**Exercise instructions**.
Filter the records down to the lines that hold the word "input", and copy each of those lines.

(Records from a dataset)
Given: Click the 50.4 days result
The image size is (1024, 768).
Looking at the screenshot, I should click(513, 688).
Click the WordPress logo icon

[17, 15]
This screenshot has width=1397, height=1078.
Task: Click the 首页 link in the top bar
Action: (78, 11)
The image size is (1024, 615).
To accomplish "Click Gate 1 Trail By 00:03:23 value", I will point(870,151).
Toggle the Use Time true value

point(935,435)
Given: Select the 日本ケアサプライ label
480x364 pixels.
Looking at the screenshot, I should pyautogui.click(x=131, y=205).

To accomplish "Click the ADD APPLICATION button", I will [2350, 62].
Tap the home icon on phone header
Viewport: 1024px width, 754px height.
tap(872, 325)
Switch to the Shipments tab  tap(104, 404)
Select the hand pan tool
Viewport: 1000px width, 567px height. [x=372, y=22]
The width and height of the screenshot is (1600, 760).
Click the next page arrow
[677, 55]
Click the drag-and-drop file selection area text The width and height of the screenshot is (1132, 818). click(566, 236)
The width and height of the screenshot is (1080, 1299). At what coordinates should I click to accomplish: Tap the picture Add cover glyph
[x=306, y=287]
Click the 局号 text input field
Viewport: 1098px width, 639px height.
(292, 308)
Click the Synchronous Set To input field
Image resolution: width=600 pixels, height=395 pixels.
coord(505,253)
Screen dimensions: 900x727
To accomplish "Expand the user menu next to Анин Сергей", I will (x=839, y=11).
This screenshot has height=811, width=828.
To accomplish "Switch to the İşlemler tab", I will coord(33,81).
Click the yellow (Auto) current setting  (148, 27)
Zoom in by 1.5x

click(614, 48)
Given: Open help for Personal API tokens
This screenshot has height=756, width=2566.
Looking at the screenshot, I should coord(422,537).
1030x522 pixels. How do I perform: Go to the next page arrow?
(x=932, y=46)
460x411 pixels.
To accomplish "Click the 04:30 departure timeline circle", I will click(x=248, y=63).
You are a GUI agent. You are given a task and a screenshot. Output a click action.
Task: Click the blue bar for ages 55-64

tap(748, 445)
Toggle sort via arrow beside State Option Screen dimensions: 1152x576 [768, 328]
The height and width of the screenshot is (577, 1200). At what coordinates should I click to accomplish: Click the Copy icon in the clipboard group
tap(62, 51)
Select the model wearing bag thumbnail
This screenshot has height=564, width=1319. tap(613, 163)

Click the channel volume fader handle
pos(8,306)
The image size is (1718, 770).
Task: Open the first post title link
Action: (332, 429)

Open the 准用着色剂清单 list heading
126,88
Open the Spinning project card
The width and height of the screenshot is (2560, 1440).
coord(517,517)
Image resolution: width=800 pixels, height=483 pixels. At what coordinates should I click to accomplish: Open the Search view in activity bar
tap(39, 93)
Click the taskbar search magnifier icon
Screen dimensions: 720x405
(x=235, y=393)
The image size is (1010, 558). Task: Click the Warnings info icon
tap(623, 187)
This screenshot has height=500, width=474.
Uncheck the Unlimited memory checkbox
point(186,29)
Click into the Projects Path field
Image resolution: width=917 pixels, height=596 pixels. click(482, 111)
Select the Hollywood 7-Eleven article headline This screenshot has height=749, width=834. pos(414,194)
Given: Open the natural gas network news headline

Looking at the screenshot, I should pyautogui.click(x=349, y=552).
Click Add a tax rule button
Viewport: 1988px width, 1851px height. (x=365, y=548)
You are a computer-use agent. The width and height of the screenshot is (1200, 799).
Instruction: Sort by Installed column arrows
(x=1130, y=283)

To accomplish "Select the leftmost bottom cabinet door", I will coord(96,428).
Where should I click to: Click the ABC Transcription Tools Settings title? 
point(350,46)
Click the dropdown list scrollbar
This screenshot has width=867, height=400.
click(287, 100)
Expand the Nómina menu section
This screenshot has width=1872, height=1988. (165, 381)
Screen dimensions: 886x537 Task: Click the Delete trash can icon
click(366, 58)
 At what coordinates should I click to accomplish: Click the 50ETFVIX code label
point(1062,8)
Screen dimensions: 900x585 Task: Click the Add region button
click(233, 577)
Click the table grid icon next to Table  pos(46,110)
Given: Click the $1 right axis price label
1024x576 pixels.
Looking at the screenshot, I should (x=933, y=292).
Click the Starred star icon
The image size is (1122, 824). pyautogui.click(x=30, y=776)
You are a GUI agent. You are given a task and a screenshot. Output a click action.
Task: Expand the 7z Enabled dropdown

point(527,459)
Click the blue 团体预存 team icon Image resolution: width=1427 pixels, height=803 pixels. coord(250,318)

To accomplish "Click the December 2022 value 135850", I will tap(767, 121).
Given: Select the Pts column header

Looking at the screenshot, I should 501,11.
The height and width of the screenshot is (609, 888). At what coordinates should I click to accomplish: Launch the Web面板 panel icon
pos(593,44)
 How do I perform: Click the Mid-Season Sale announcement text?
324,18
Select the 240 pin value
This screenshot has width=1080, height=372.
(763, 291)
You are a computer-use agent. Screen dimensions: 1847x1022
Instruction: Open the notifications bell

**Exercise solution**.
Click the 局号 text input field
Click the Synchronous Set To input field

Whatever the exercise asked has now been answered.